WHAT THE TASK REQUIRES: Count the lines in the listing below that contain the string "Instruction", and reply with the number alone.

Target pointing data:
□ □ □ □ □

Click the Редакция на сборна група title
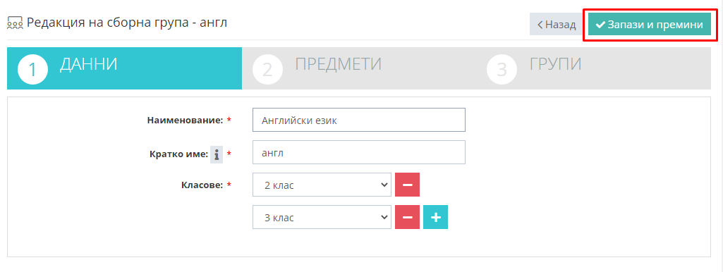723x272 pixels. [x=127, y=23]
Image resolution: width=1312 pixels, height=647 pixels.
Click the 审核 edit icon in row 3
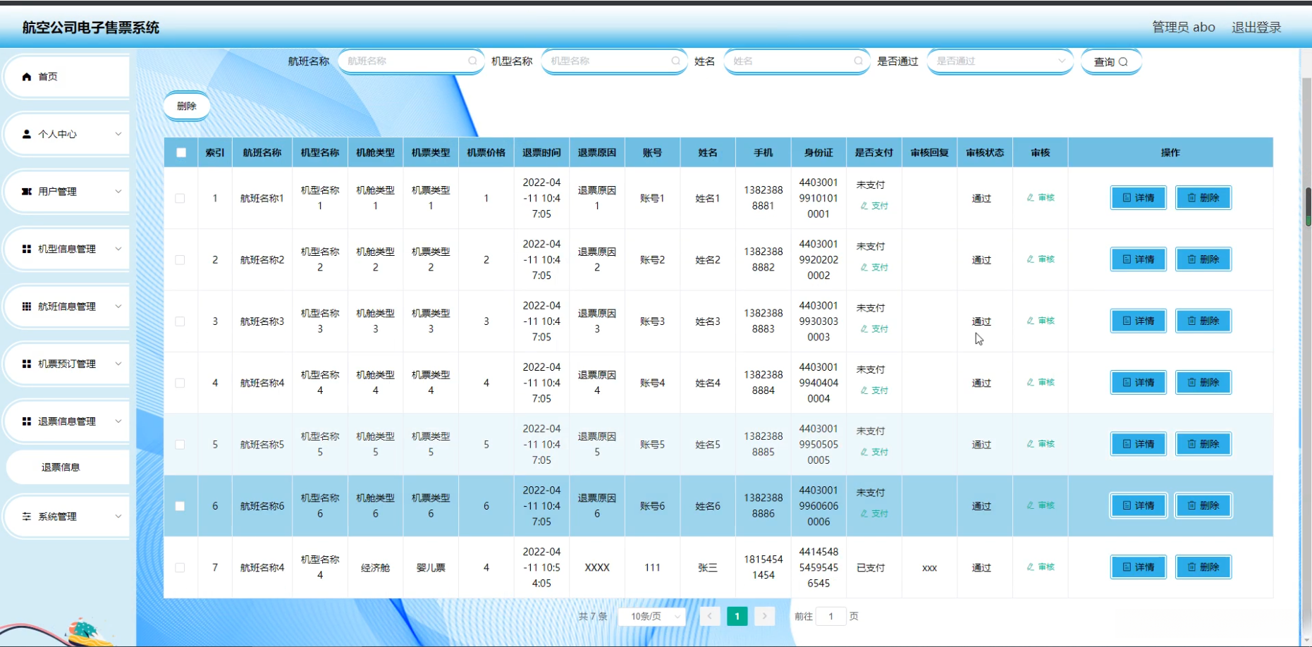[1031, 321]
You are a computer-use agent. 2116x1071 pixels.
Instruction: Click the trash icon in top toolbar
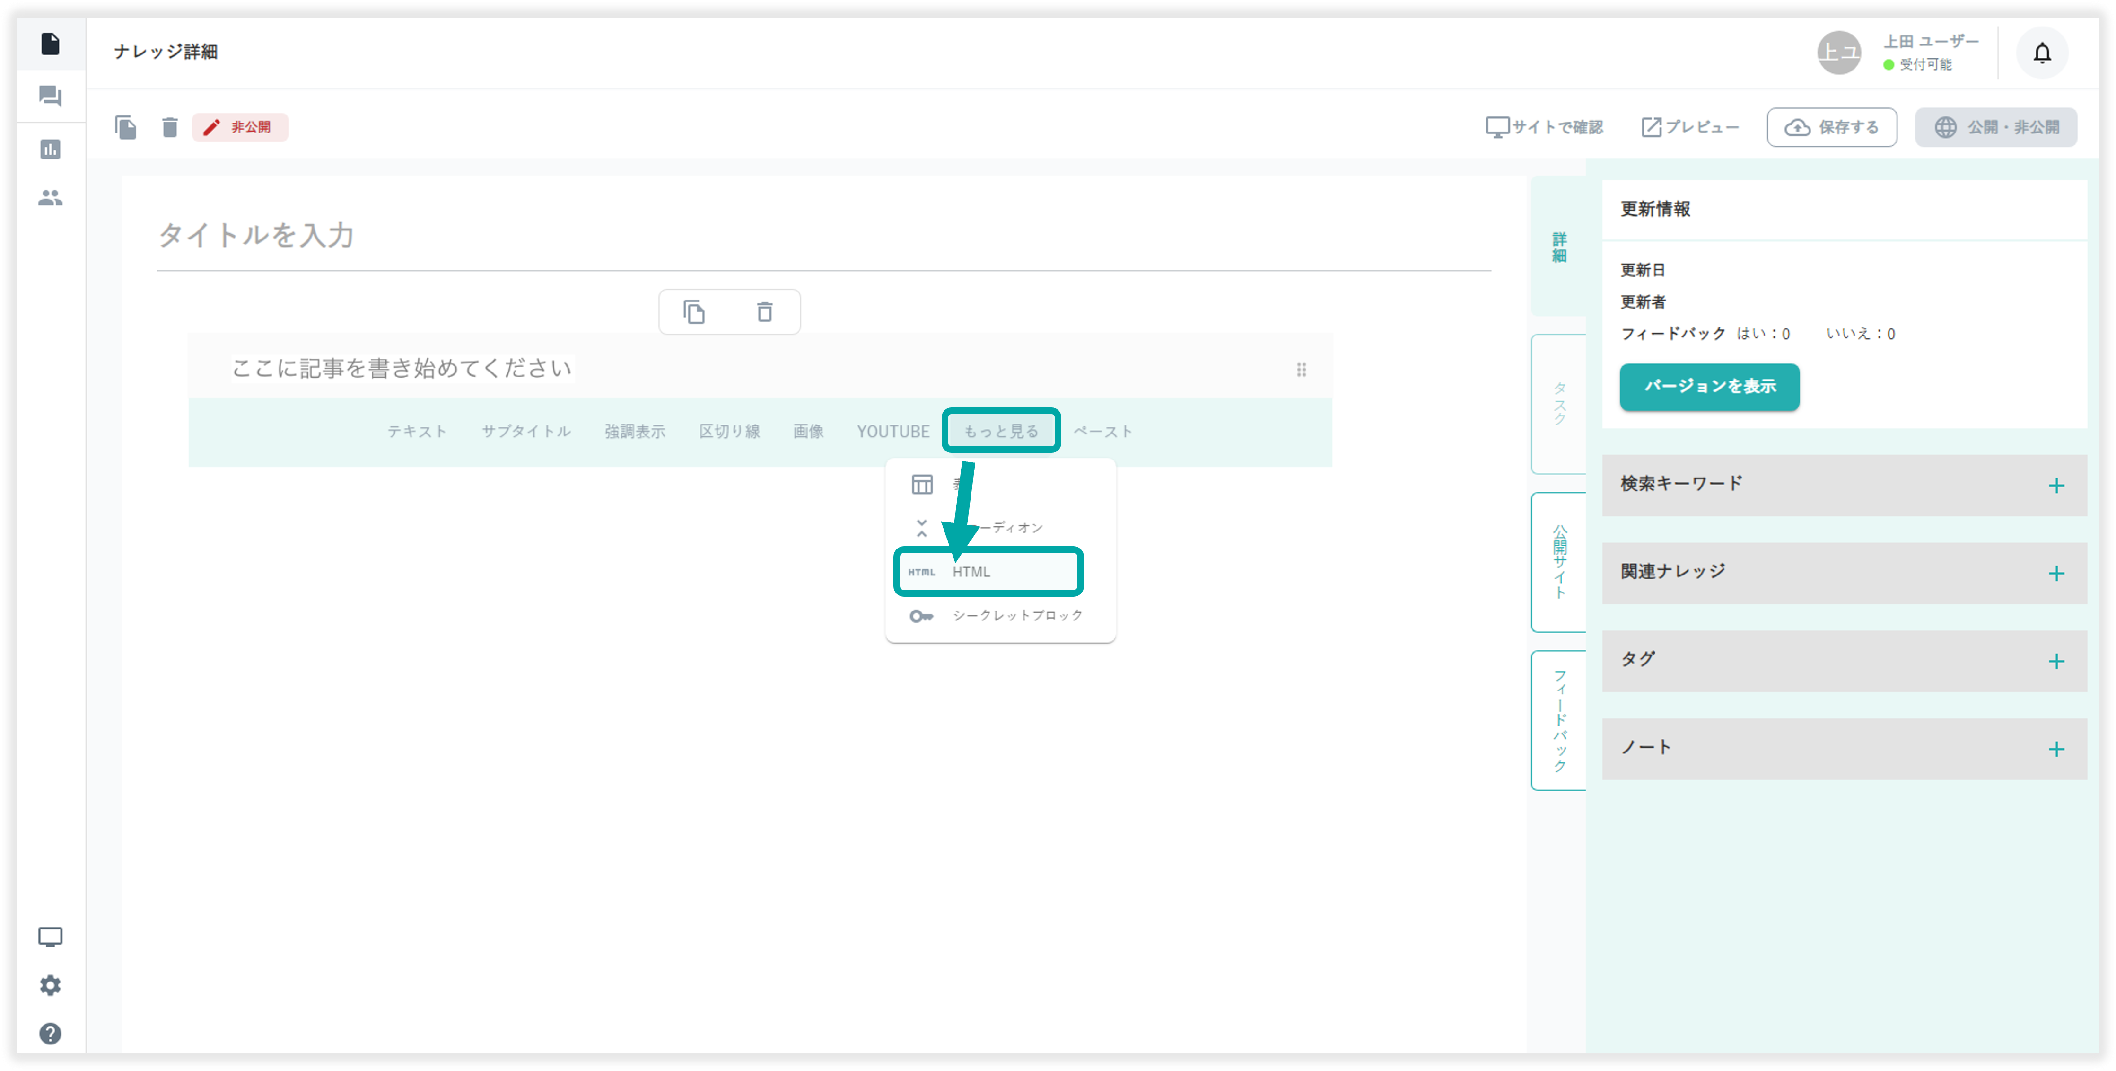(170, 127)
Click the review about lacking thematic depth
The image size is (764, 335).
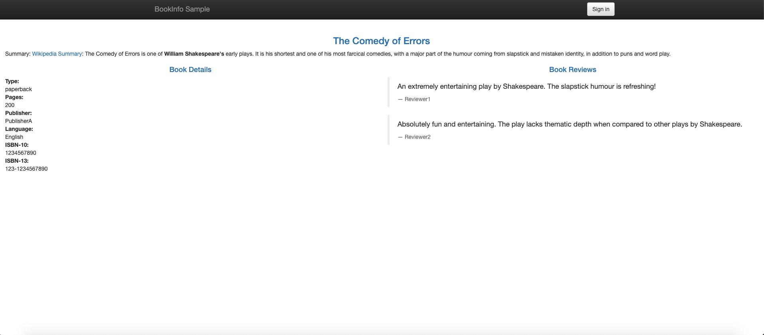570,124
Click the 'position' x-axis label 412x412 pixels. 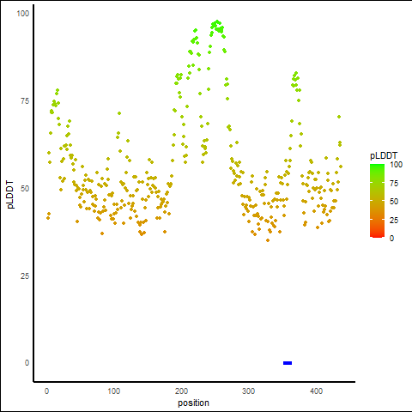pyautogui.click(x=193, y=403)
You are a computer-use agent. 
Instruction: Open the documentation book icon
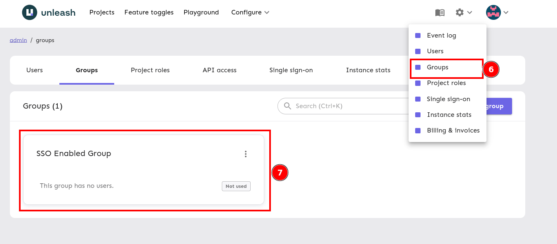tap(439, 12)
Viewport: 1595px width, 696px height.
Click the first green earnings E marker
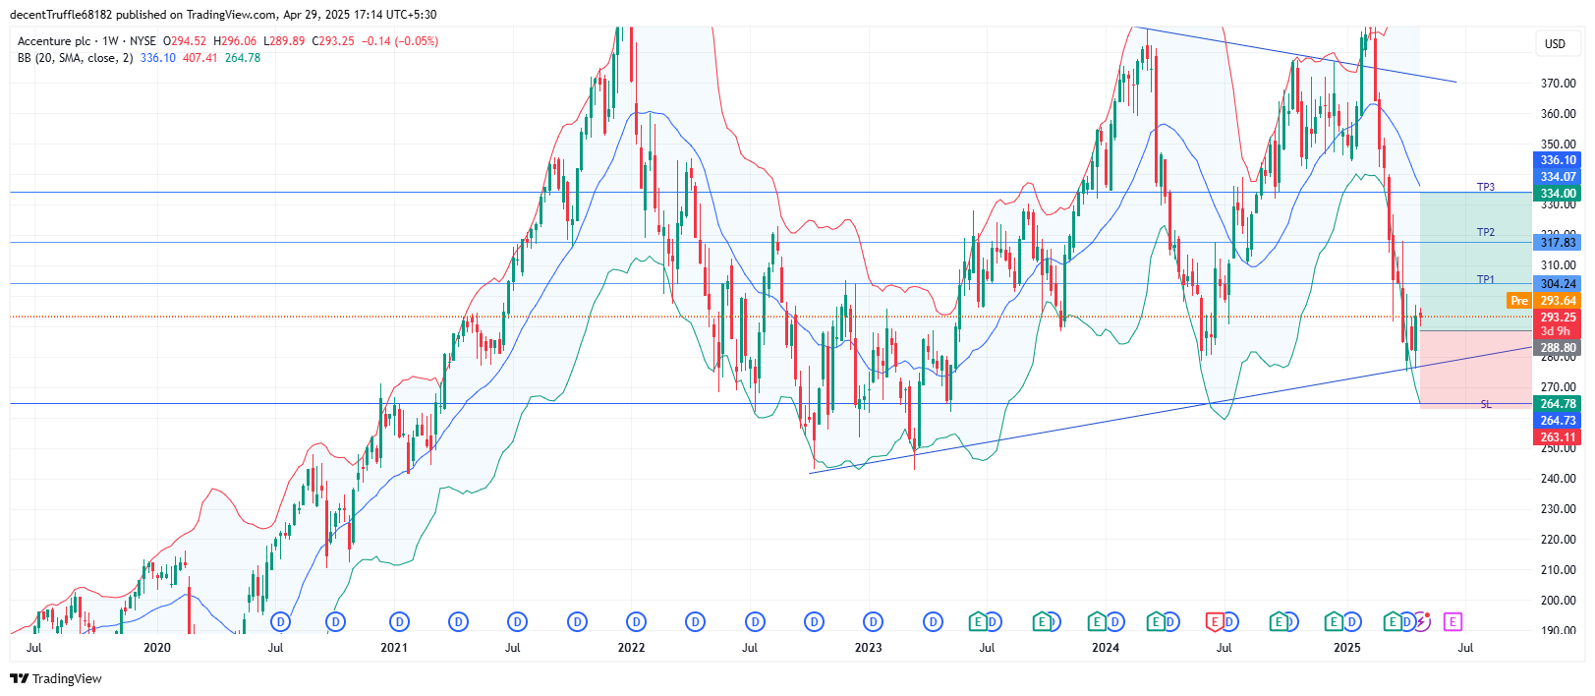[x=977, y=621]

□ □ □ □ □

RESULT OF THE TASK: 2